Luz III is the third studio album of the Spanish female Rock singer-songwriter Luz Casal released in 1985, only one year after "Los ojos del gato" (her previous work). The singer started working in this third album short after finishing the recording of her preceding album and after its subsequent tours and TV appearances. As usual, Casal wrote most of the nine songs except from one cover and some other collaborations. Carlos Narea, and Roque Narvaja, were, as usual, the executive producers of this album amongst others.

== Style ==
Luz Casal started evolving from her initial, but still remaining Rock'n Roll and Hard rock style to a more adult focus. The first three tracks that open the album, which were the ones that were released as Maxi singles, were the typical youthful rock songs that filled the Spanish airplay charts during the 1980s. "Rufino" (Rufus) arguably the most popular single from this release was composed by Carmen Santonja, one of the two members of the popular band Vainica Doble. This song tells the story of an old, but at the same time cheerful and kind businessman who tries to seduce a young girl. "Voy a por ti" (I'm heading towards you), the next single, for which was recorded a promotional video, and "Hechizado" (Charmed), the following one, also share the same rock essence.
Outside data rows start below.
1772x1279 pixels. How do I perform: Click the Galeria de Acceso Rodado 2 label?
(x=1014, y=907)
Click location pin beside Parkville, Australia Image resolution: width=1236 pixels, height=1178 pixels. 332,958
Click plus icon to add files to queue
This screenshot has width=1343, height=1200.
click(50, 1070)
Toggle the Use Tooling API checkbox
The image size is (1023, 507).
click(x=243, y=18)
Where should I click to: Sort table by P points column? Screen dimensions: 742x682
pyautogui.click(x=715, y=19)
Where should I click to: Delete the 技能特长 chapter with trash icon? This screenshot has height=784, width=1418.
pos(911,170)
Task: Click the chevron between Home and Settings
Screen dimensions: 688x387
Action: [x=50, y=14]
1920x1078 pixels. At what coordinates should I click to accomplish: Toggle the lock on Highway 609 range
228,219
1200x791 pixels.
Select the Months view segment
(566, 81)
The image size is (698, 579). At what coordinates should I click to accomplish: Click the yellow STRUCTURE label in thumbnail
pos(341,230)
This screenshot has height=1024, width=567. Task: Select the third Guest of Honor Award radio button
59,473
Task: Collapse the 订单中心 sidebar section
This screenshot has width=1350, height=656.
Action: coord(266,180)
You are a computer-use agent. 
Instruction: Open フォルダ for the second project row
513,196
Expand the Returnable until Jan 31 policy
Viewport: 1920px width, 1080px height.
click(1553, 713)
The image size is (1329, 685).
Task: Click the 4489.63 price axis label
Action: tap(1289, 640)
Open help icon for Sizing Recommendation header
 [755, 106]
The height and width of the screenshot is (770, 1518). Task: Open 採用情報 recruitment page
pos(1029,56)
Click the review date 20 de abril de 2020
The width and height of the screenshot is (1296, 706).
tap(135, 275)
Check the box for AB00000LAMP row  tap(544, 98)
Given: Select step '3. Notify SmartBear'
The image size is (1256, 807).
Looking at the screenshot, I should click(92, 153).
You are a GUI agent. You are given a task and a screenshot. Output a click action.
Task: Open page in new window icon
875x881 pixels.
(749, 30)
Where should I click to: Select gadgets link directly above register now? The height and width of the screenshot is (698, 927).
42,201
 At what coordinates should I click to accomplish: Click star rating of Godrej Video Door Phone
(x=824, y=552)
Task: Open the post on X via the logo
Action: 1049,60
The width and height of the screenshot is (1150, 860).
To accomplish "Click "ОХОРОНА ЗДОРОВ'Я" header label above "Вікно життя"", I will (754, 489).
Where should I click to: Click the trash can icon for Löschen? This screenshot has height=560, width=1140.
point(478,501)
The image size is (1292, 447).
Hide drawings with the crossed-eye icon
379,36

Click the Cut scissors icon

The following tracks, which are more calmed, are this time the most worth of note songs. Among those it must be taken into account "Una décima de segundo" (One tenth of a second) a cover of the mythical band Nacha Pop. The more relaxed rhythm of the songs goes on till "Deseo en silencio" (I wish in silence) the ending track of the record. From then on, Casal went on developing this more mature creative approach started by this album.

== Track listing ==

| No. | Title | Length |
|---|---|---|
| 1. | "Voy a por ti (I'm heading towards you)" | 04:42 |
| 2. | "Hehcizado (Charmed)" | 04:04 |
| 3. | "Rufino (Little Rufus)" | 04:26 |
| 4. | "Una décima de segundo (One tenth of a second)" | 03:29 |
| 5. | "Entre la espada y la pared (Between the sword and the wall)" | 03:27 |
| 6. | "Vives del cuento (You are a lazy)" | 04:01 |
| 7. | "Nunca más (Never again)" | 04:01 |
| 8. | "Jazmin (Jasmine)" | 03:42 |
| 9. | "Deseo en silencio (I wish in silence)" | 04:28 |

== Reception ==
The sales of this third album were higher than the previous two ones. Luz III sold over 200.000 copies in Spain partially because of "Rufino", the most popular song of this record, and also because of the increasing media exposure thanks to her usual performances in RTVE shows and her presence in international events such as a festival in Czechoslovakia and some concerts in Germany.